**Entries for locating words and elements:**
:::::

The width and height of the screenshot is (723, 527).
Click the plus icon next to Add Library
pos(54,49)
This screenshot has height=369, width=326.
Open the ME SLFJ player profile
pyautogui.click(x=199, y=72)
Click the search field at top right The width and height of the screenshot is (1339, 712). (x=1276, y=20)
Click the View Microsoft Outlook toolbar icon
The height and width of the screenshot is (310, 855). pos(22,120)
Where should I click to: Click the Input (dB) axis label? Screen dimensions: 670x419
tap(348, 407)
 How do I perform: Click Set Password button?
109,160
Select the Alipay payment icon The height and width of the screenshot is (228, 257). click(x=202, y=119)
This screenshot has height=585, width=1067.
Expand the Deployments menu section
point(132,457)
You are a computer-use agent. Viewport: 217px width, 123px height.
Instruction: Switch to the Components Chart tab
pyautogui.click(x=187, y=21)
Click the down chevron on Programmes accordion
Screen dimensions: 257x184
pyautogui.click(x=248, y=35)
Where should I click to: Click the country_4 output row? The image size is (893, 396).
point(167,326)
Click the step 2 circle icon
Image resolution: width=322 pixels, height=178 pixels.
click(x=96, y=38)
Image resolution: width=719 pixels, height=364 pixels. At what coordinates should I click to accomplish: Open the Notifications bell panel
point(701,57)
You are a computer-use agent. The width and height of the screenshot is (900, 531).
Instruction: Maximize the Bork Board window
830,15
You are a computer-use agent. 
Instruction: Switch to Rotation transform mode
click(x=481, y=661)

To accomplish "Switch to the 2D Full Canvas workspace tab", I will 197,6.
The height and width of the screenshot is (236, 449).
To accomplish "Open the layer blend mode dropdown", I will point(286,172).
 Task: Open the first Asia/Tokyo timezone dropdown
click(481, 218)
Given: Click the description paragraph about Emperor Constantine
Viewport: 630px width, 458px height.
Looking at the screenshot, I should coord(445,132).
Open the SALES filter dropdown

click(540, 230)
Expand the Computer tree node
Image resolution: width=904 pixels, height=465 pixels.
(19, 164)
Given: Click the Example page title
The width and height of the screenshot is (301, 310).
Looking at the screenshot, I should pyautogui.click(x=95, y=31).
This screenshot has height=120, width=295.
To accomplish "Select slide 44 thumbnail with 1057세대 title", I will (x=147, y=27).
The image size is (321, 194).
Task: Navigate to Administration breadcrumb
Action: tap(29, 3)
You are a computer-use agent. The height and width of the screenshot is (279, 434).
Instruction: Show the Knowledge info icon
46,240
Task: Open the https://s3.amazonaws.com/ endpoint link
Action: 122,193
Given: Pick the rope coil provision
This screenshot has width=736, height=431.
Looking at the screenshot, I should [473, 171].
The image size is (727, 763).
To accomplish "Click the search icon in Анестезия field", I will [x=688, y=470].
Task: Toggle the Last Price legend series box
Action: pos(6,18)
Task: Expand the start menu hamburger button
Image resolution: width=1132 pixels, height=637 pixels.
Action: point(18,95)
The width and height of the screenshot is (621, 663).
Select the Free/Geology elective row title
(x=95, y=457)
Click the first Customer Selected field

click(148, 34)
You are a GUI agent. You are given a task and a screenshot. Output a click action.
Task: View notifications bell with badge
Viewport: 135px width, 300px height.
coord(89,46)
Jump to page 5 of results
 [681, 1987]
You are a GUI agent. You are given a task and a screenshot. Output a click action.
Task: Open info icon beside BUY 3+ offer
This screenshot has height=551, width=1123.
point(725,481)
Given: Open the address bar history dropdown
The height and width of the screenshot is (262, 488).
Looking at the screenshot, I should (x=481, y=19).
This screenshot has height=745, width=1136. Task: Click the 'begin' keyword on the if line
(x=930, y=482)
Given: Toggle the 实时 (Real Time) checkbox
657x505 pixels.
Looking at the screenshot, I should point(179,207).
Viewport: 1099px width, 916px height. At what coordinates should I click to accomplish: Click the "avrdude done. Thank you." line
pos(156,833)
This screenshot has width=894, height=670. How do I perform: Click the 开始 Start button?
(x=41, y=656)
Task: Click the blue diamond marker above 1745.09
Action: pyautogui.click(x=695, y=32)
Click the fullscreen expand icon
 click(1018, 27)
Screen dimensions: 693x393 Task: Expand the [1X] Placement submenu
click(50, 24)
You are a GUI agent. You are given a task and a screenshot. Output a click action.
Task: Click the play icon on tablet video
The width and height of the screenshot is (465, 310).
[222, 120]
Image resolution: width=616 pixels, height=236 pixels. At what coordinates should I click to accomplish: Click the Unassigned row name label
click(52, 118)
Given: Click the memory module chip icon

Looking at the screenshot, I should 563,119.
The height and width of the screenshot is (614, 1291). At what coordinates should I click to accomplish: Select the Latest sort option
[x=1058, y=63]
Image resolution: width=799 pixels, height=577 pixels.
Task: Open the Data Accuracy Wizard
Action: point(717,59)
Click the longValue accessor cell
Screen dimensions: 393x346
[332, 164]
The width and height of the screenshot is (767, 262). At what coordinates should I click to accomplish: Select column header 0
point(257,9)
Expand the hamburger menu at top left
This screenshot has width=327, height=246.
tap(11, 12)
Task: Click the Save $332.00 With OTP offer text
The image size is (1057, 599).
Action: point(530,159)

:::::

Rewrite all the material above, swapping each "dropdown" for "drop-down list" and keeping everything else unchanged.

The width and height of the screenshot is (723, 527).
Click the plus icon next to Add Library
pos(54,49)
This screenshot has height=369, width=326.
Open the ME SLFJ player profile
pyautogui.click(x=199, y=72)
Click the search field at top right The width and height of the screenshot is (1339, 712). (x=1276, y=20)
Click the View Microsoft Outlook toolbar icon
The height and width of the screenshot is (310, 855). pos(22,120)
Where should I click to: Click the Input (dB) axis label? Screen dimensions: 670x419
tap(348, 407)
 How do I perform: Click Set Password button?
109,160
Select the Alipay payment icon The height and width of the screenshot is (228, 257). click(x=202, y=119)
This screenshot has height=585, width=1067.
Expand the Deployments menu section
point(132,457)
You are a computer-use agent. Viewport: 217px width, 123px height.
Instruction: Switch to the Components Chart tab
pyautogui.click(x=187, y=21)
Click the down chevron on Programmes accordion
Screen dimensions: 257x184
pyautogui.click(x=248, y=35)
Where should I click to: Click the country_4 output row? The image size is (893, 396).
point(167,326)
Click the step 2 circle icon
Image resolution: width=322 pixels, height=178 pixels.
click(x=96, y=38)
Image resolution: width=719 pixels, height=364 pixels. At what coordinates should I click to accomplish: Open the Notifications bell panel
point(701,57)
You are a computer-use agent. The width and height of the screenshot is (900, 531).
Instruction: Maximize the Bork Board window
830,15
You are a computer-use agent. 
Instruction: Switch to Rotation transform mode
click(x=481, y=661)

To accomplish "Switch to the 2D Full Canvas workspace tab", I will 197,6.
The height and width of the screenshot is (236, 449).
To accomplish "Open the layer blend mode drop-down list", I will point(286,172).
 Task: Open the first Asia/Tokyo timezone drop-down list
click(481, 218)
Given: Click the description paragraph about Emperor Constantine
Viewport: 630px width, 458px height.
Looking at the screenshot, I should coord(445,132).
Open the SALES filter drop-down list

click(540, 230)
Expand the Computer tree node
Image resolution: width=904 pixels, height=465 pixels.
(19, 164)
Given: Click the Example page title
The width and height of the screenshot is (301, 310).
Looking at the screenshot, I should pyautogui.click(x=95, y=31).
This screenshot has height=120, width=295.
To accomplish "Select slide 44 thumbnail with 1057세대 title", I will (x=147, y=27).
The image size is (321, 194).
Task: Navigate to Administration breadcrumb
Action: tap(29, 3)
You are a computer-use agent. The height and width of the screenshot is (279, 434).
Instruction: Show the Knowledge info icon
46,240
Task: Open the https://s3.amazonaws.com/ endpoint link
Action: 122,193
Given: Pick the rope coil provision
This screenshot has width=736, height=431.
Looking at the screenshot, I should [473, 171].
The image size is (727, 763).
To accomplish "Click the search icon in Анестезия field", I will [x=688, y=470].
Task: Toggle the Last Price legend series box
Action: pos(6,18)
Task: Expand the start menu hamburger button
Image resolution: width=1132 pixels, height=637 pixels.
Action: point(18,95)
The width and height of the screenshot is (621, 663).
Select the Free/Geology elective row title
(x=95, y=457)
Click the first Customer Selected field

click(148, 34)
You are a GUI agent. You are given a task and a screenshot. Output a click action.
Task: View notifications bell with badge
Viewport: 135px width, 300px height.
coord(89,46)
Jump to page 5 of results
 [681, 1987]
You are a GUI agent. You are given a task and a screenshot. Output a click action.
Task: Open info icon beside BUY 3+ offer
This screenshot has height=551, width=1123.
point(725,481)
Given: Open the address bar history drop-down list
The height and width of the screenshot is (262, 488).
Looking at the screenshot, I should (x=481, y=19).
This screenshot has height=745, width=1136. Task: Click the 'begin' keyword on the if line
(x=930, y=482)
Given: Toggle the 实时 (Real Time) checkbox
657x505 pixels.
Looking at the screenshot, I should point(179,207).
Viewport: 1099px width, 916px height. At what coordinates should I click to accomplish: Click the "avrdude done. Thank you." line
pos(156,833)
This screenshot has width=894, height=670. How do I perform: Click the 开始 Start button?
(x=41, y=656)
Task: Click the blue diamond marker above 1745.09
Action: pyautogui.click(x=695, y=32)
Click the fullscreen expand icon
 click(1018, 27)
Screen dimensions: 693x393 Task: Expand the [1X] Placement submenu
click(50, 24)
You are a GUI agent. You are given a task and a screenshot. Output a click action.
Task: Click the play icon on tablet video
The width and height of the screenshot is (465, 310).
[222, 120]
Image resolution: width=616 pixels, height=236 pixels. At what coordinates should I click to accomplish: Click the Unassigned row name label
click(52, 118)
Given: Click the memory module chip icon

Looking at the screenshot, I should 563,119.
The height and width of the screenshot is (614, 1291). At what coordinates should I click to accomplish: Select the Latest sort option
[x=1058, y=63]
Image resolution: width=799 pixels, height=577 pixels.
Task: Open the Data Accuracy Wizard
Action: point(717,59)
Click the longValue accessor cell
Screen dimensions: 393x346
[332, 164]
The width and height of the screenshot is (767, 262). At what coordinates should I click to accomplish: Select column header 0
point(257,9)
Expand the hamburger menu at top left
This screenshot has width=327, height=246.
tap(11, 12)
Task: Click the Save $332.00 With OTP offer text
The image size is (1057, 599).
Action: point(530,159)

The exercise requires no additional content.